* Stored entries
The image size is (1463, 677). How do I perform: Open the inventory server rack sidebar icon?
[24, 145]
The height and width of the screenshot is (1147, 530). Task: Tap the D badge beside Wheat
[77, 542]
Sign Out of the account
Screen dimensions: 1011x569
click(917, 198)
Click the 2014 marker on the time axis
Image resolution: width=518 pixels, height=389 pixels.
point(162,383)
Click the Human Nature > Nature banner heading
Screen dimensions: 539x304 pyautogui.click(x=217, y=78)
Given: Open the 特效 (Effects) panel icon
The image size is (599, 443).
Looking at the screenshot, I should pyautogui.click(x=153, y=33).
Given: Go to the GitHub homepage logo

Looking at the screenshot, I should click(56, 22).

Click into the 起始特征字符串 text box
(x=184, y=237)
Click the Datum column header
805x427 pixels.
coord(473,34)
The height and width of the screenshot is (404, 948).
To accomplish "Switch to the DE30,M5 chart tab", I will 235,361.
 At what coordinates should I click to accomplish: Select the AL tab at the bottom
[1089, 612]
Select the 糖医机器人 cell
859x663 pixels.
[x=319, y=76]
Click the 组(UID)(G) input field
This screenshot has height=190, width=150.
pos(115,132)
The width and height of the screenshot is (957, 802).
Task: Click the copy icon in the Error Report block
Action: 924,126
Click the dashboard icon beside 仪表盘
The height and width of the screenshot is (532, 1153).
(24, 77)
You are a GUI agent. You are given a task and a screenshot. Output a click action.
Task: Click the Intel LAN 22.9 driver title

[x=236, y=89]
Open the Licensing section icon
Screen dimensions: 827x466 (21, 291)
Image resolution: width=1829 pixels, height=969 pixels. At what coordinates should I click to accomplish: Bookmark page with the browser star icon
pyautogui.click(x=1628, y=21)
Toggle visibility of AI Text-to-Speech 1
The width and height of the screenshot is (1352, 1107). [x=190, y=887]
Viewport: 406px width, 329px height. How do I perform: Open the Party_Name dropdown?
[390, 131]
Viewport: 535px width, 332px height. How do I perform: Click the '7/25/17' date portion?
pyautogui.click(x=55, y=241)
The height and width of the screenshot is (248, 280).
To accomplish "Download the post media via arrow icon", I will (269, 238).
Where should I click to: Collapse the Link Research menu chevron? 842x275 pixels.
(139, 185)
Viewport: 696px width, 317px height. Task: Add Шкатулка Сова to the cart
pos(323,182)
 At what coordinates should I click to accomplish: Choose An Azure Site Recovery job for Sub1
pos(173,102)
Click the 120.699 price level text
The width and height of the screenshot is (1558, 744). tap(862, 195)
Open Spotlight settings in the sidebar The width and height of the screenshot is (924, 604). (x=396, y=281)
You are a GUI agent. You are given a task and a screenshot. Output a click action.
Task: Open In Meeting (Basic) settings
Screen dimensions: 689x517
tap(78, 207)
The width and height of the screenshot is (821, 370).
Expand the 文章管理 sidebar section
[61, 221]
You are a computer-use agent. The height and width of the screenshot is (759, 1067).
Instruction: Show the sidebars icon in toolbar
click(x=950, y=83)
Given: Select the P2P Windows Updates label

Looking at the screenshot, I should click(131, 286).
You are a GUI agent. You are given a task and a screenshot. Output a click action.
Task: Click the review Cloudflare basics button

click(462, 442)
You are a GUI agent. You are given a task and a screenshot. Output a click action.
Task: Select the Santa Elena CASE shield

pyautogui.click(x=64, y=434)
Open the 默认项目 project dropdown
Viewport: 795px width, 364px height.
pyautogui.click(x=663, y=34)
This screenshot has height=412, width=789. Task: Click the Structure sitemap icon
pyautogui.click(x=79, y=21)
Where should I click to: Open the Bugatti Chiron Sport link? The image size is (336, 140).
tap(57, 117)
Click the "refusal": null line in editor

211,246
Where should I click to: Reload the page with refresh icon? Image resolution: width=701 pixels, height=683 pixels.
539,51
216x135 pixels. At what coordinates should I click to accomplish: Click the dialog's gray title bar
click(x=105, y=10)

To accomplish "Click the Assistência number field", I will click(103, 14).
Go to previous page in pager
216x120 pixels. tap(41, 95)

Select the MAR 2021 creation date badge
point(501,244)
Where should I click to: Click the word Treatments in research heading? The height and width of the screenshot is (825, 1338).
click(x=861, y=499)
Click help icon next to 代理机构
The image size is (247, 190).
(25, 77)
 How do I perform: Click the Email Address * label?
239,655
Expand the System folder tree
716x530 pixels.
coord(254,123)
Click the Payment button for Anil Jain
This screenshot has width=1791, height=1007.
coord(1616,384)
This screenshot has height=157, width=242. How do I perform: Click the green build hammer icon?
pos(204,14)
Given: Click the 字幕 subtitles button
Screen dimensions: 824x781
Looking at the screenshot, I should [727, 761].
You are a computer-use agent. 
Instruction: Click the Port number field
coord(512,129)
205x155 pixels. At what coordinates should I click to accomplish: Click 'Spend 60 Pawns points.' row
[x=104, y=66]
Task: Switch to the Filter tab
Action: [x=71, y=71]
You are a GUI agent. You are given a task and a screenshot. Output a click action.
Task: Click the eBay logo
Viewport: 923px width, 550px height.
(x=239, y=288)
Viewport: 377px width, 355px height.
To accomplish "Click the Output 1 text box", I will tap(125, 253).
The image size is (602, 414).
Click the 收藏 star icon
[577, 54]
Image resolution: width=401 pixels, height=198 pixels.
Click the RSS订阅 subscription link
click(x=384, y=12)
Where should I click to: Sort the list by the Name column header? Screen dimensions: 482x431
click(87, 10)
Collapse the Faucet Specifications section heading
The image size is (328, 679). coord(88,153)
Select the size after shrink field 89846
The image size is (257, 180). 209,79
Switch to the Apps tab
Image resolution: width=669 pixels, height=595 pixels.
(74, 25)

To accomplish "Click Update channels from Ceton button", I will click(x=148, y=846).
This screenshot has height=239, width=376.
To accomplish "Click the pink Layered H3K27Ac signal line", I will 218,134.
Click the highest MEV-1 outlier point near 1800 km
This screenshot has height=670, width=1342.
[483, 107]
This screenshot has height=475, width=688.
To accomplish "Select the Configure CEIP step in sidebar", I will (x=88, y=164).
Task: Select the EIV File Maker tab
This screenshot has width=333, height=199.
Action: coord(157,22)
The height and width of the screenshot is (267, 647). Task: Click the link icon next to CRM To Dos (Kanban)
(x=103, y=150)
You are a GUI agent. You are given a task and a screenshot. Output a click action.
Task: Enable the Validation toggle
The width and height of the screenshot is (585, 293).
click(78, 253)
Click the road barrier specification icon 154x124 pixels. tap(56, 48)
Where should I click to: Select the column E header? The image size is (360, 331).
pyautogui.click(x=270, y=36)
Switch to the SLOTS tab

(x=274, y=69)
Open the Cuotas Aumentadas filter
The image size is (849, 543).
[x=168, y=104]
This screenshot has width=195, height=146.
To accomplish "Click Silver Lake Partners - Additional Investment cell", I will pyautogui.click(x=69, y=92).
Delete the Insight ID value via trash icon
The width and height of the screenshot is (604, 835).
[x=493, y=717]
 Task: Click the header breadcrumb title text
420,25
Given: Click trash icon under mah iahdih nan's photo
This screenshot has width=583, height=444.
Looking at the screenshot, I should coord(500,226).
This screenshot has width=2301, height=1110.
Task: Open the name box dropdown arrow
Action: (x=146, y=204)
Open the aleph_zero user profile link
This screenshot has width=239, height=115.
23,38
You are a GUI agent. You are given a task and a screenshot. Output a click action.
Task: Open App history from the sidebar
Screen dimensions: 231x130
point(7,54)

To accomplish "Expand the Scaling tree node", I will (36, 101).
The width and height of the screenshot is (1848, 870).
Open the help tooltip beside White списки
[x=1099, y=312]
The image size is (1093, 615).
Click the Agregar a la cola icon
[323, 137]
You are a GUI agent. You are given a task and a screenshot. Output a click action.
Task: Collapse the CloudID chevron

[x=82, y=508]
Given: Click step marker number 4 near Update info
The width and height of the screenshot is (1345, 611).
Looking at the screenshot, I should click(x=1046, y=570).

* SET EXERCISE
Copy the lines of the listing verbatim, from the line containing "Given: Click the 字幕 subtitles button" through the line containing "will tap(125, 253).", both included.

* EXERCISE RESPONSE
Given: Click the 字幕 subtitles button
Screen dimensions: 824x781
Looking at the screenshot, I should [727, 761].
You are a computer-use agent. 
Instruction: Click the Port number field
coord(512,129)
205x155 pixels. At what coordinates should I click to accomplish: Click 'Spend 60 Pawns points.' row
[x=104, y=66]
Task: Switch to the Filter tab
Action: [x=71, y=71]
You are a GUI agent. You are given a task and a screenshot. Output a click action.
Task: Click the eBay logo
Viewport: 923px width, 550px height.
(x=239, y=288)
Viewport: 377px width, 355px height.
To accomplish "Click the Output 1 text box", I will tap(125, 253).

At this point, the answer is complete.